Não é claro como é que estes números se compatibilizam com o
facto de a AT contabilizar também cerca de 9000 pensionistas. Factos que o
secretário de Estado dos Assuntos Fiscais, António Mendonça Mendes, opta por
continuar sem esclarecer o PÚBLICO.
O regime exige que os beneficiários tenham morado fora de
Portugal nos cinco anos anteriores, mas durante algum tempo Portugal fez um
controlo deficiente dos pré-requisitos (agora já verifica se nesses cinco anos
um cidadão era ou não titular de um imóvel, mas é uma incógnita quando é que
essa fiscalização começou, porque o Governo não o esclarece).

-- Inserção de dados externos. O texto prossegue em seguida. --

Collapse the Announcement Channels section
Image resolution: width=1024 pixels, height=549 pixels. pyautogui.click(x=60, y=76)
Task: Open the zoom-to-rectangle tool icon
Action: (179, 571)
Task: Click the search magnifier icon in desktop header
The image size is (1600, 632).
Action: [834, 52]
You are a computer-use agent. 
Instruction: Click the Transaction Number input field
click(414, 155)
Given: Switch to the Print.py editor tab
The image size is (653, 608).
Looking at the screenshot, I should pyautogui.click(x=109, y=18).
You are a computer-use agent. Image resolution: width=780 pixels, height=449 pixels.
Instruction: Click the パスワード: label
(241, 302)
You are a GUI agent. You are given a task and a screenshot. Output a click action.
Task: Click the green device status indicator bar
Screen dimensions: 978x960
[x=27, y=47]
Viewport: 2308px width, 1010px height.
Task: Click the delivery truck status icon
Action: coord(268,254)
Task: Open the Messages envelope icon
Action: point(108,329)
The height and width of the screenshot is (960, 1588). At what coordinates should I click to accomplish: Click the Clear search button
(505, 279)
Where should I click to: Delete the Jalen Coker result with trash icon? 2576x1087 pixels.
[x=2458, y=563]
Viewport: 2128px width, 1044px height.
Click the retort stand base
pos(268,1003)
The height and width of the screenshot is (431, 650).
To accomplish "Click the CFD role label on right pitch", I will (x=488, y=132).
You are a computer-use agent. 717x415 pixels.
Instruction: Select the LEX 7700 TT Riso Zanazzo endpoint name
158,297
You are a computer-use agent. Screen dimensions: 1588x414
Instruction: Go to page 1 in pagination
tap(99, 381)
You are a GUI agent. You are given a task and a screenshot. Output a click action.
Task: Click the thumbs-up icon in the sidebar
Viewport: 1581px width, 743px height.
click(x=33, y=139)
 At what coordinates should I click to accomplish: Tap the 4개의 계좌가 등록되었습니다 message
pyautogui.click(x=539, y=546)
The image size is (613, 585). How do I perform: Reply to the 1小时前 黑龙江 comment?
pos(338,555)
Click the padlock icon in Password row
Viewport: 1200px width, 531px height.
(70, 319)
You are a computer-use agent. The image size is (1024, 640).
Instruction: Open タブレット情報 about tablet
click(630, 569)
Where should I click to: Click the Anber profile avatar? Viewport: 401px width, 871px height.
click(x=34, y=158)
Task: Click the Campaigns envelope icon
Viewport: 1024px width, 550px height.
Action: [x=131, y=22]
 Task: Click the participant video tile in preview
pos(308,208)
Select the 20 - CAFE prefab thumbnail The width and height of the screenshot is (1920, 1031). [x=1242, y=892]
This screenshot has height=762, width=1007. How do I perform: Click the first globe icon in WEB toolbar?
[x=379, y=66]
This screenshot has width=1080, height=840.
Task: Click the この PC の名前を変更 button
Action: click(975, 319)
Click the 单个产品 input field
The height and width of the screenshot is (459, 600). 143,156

O Governo de Costa já tinha admitido rever o regime, mas o
assunto foi sendo adiado e só agora, na recta final da legislatura, está de
novo em cima da mesa. Em entrevista à TVI na segunda-feira à noite, ao ser
questionado sobre as desigualdades que o regime cria no IRS entre cidadãos
europeus, o ministro passou ao lado desse ponto e desviou: “Estamos a revê-lo
no sentido de ele ser mais activo na captação de qualificações de que o país
precisa para crescer. Se for um regime temporário e de forma contida que
permita essa captação, pode ser justificado numa fase precisa, como a que temos
hoje, de necessidade de crescer em novas tecnologias, com novas profissões…”. O
ministro diz haver um “compromisso europeu para que isso aconteça” e revelou
que “daqui a umas semanas” será levada uma proposta à reunião do Conselho de
Ministros.
Falsos não residentes
Na carta a Moscovici, Ana Gomes expunha a existência de
casos de falsos não residentes, notando que o RNH tem sido uma “oportunidade
para a fraude” usada por alguns cidadãos portugueses que, afirma, fingem “não
residirem no país durante os tais cinco anos [exigidos para pedir o estatuto],
através de complexos esquemas de compras com cartões estrangeiros e contas
bancárias noutros países”, ficando a beneficiar durante dez anos de um IRS mais
baixo.
Bruxelas sustenta que cabe a Portugal assegurar que o regime
“não é utilizado de forma abusiva”. Na carta à eurodeputada, há uma frase com a
qual Moscovici parece responder àquela denúncia dos potenciais beneficiários
indevidos, quando o comissário afirma que os cidadãos “que já residem em
Portugal permanentemente não exerceram as liberdades da União Europeia” de
circulação através das fronteiras e que, “portanto, não as podem invocar” para
terem o estatuto de RNH.
Outra consideração da eurodeputada tem a ver com as
consequências sociais da combinação do RNH com as regras dos vistos gold. “Tal
qual como o esquema dos vistos gold, este tipo de programas é responsável pela
criação de uma bolha especulativa no sector imobiliário que está a impedir, por
exemplo, estudantes de arrendarem casas no centro de Lisboa ou do Porto,
inflacionando os preços do imobiliário para máximos nunca antes vistos”.